■ **Data supplied**:
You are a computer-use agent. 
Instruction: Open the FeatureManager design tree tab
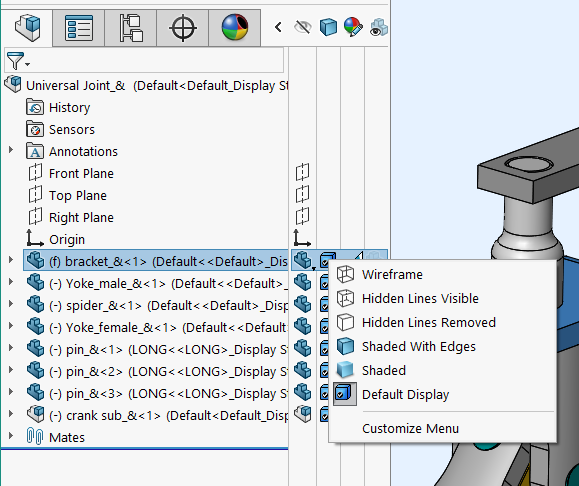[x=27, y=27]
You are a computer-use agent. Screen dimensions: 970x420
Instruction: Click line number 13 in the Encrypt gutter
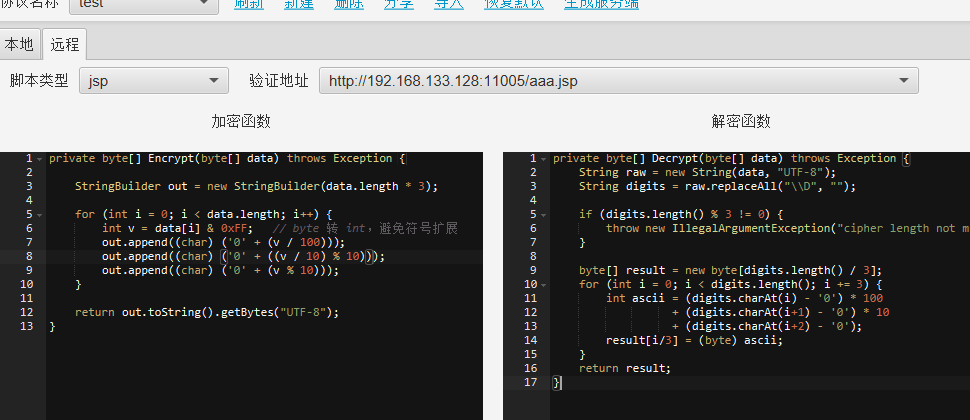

■ **Goal of the exercise**: Reproduce every line of text in the listing above verbatim, but omit the pictures.

■ **Written solution**:
You are a computer-use agent. 
Instruction: Open the FeatureManager design tree tab
[x=27, y=27]
You are a computer-use agent. Screen dimensions: 970x420
Instruction: Click line number 13 in the Encrypt gutter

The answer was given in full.